Glémaric / a Poussepin
greffier"


4) Document 2:
Actes de décès des prévenus Gargasson et Ruello
Références : 1 MIEC 091 R15 Josselin NMD 1793-1807. Archives Départementales de Vannes.

Le premier décembre 1793 à Josselin sont enterrés Pierre Gargasson et Ruello Michel de la paroisse de Lanouée, mort environ midi, enterrés au cimetière de cette ville. Laurent Janse (?), officier public.
Guillotinés à midi par le bourreau Enos, sur la place publique de Josselin (cf J. LE FAHLER)

5) Document 3 :
notes biographiques et familiales des quatre prévenus
Références : Archives municipales de Lanouée.·

- GARGASSON Pierre, fils de GARGASSON Jacques et de GILLART Olive, mariés le 21 septembre 1756 à Lanouée.
Né le 25 novembre 1771 à Lanouée (à La Ville Eono), issu d’une famille de huit enfants, dont il est le 5e. (dernier enfant en 1778).
Parrain : Jan BLANCHARD ;
marraine : Perrine RENAUD
Jugé et condamné à mort à l’âge de 22 ans.
Enterré à Josselin.

- RUELLO Michel, fils de RUELLO René (1729-1786) et HILLION Michelle (1729-1773), mariés à Lanouée en 1752.
Né en mars 1770 à Lanouée, issu d’une famille de sept enfants, dont il est le dernier.
Orphelin de mère à deux ans et de père à 16 ans.
N’a pas connu ses grands-parents.
Jugé et condamné à mort à l’âge de 23 ans.
Enterré à Josselin.
Il est l’arrière grand-oncle de l’arrière-grand-père de Bernard GOUGEON. C’est-à-dire qu’il est le frère de notre ancêtre direct, Joseph RUELLO, charron (1756-1803), lui-même père d’Olivier RUELLO, garde-champêtre (1790-1841) et grand-père d’Anne-Marie RUELLO (1816-1871), épouse de GOUGEON Vincent(1809-1883).

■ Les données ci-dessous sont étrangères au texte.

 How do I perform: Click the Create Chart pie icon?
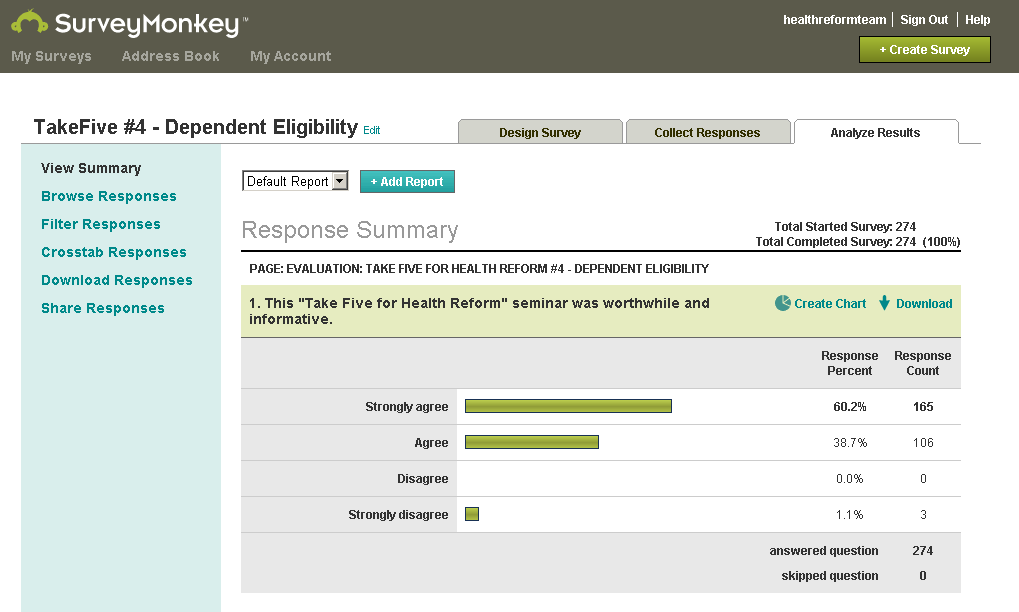tap(783, 303)
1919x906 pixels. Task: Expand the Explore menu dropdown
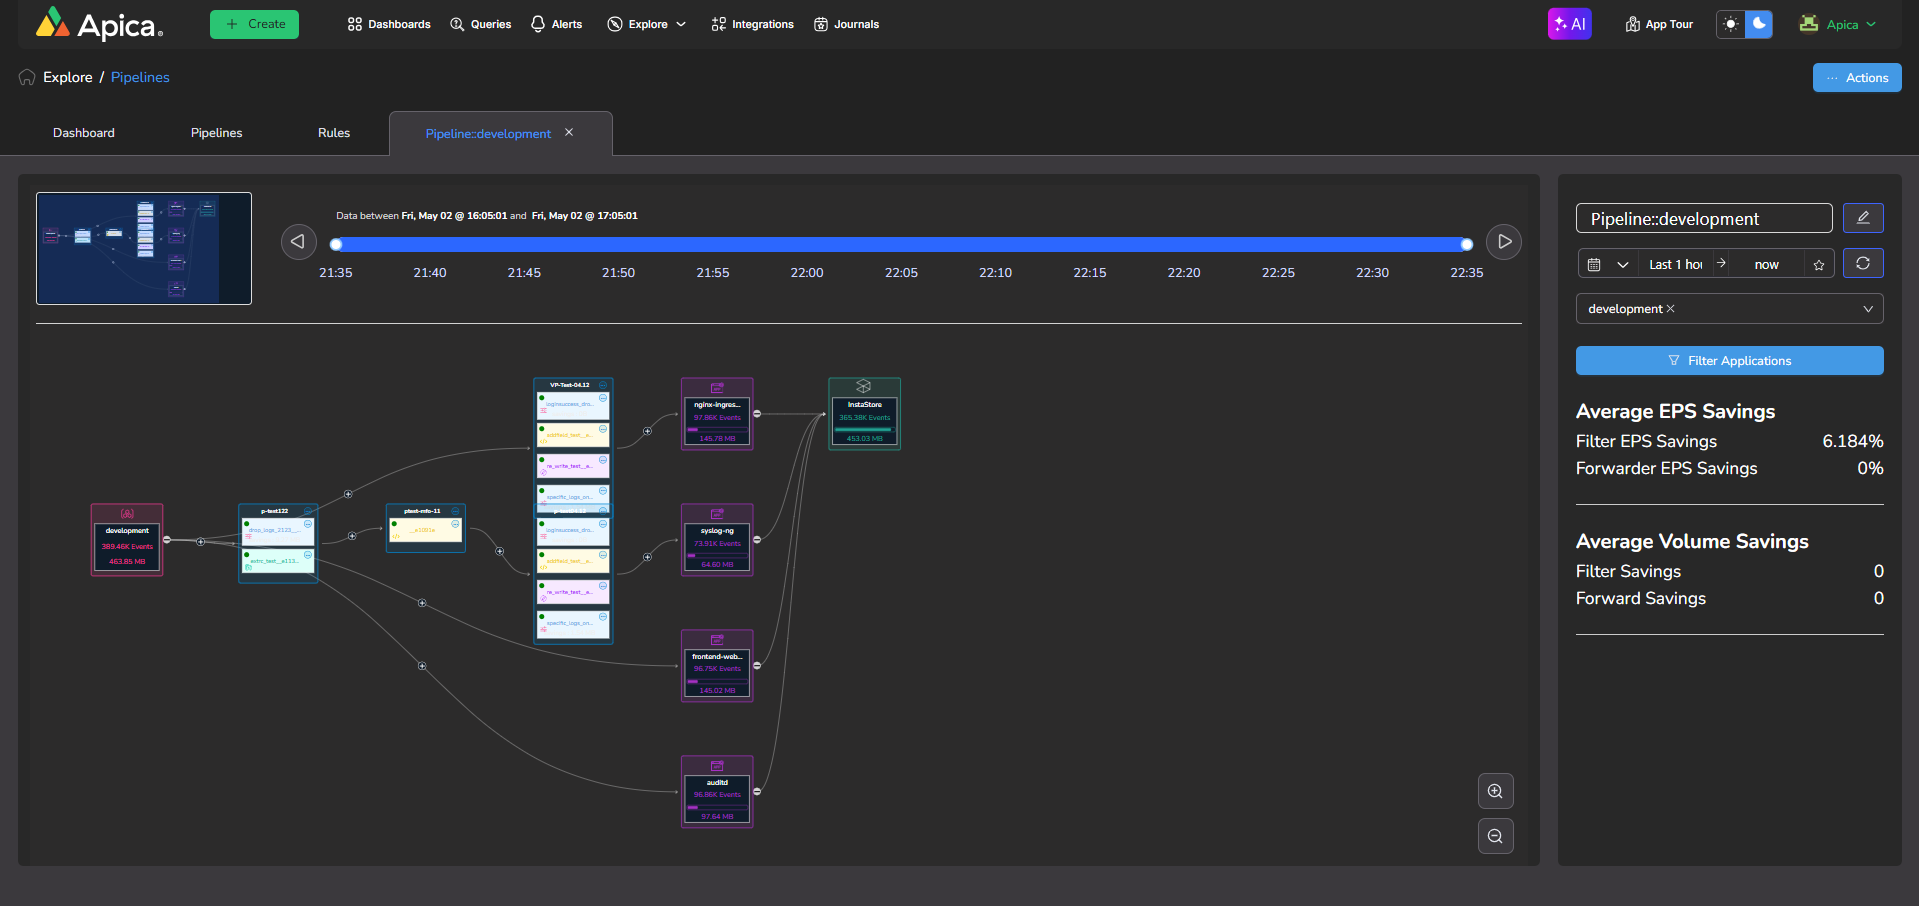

- PICHOT Yves, fils de PICHOT Jean et de JOLLIVET Anne.
Né le 27 janvier 1774 à Lanouée (Bocneuf-la-Forêt), issu d’une famille de dix enfants, dont il est le 8e.
parrain : Yves JOLLIVET ; marraine : Michelle BOULLE.
Innocenté puis remis en liberté après l’exécution des deux premiers.
Aucune trace de son décès à Lanouée.
Yves PICHOT est en fait le descendant de mes ancêtres de Lanouée Jan LORAND (1628/1702) et Hélène TEXIER (1634/1699) ;
un autre de leurs descendants se mariera en 1868 à Lanouée avec Vincent GOUGEON (1841/1899), descendant des parents de Michel RUELLO.

- RIVIERE Mathurin, fils de RIVIERE Jacques (décédé le 17 juin 1814) et GUILLET (ou GLET) Mathurine, mariés à Lanouée en février 1765.
Né le 10 août 1771 à Lanouée (aux Croix), issu d’une famille de neuf enfants, dont il est le 3e. (dernier enfant en 1785).
Parrain : Jan GUILLET ;
marraine : Michelle ROUXEL.
Innocenté puis remis en liberté « sur le champ ».
Aucune trace de son décès à Lanouée.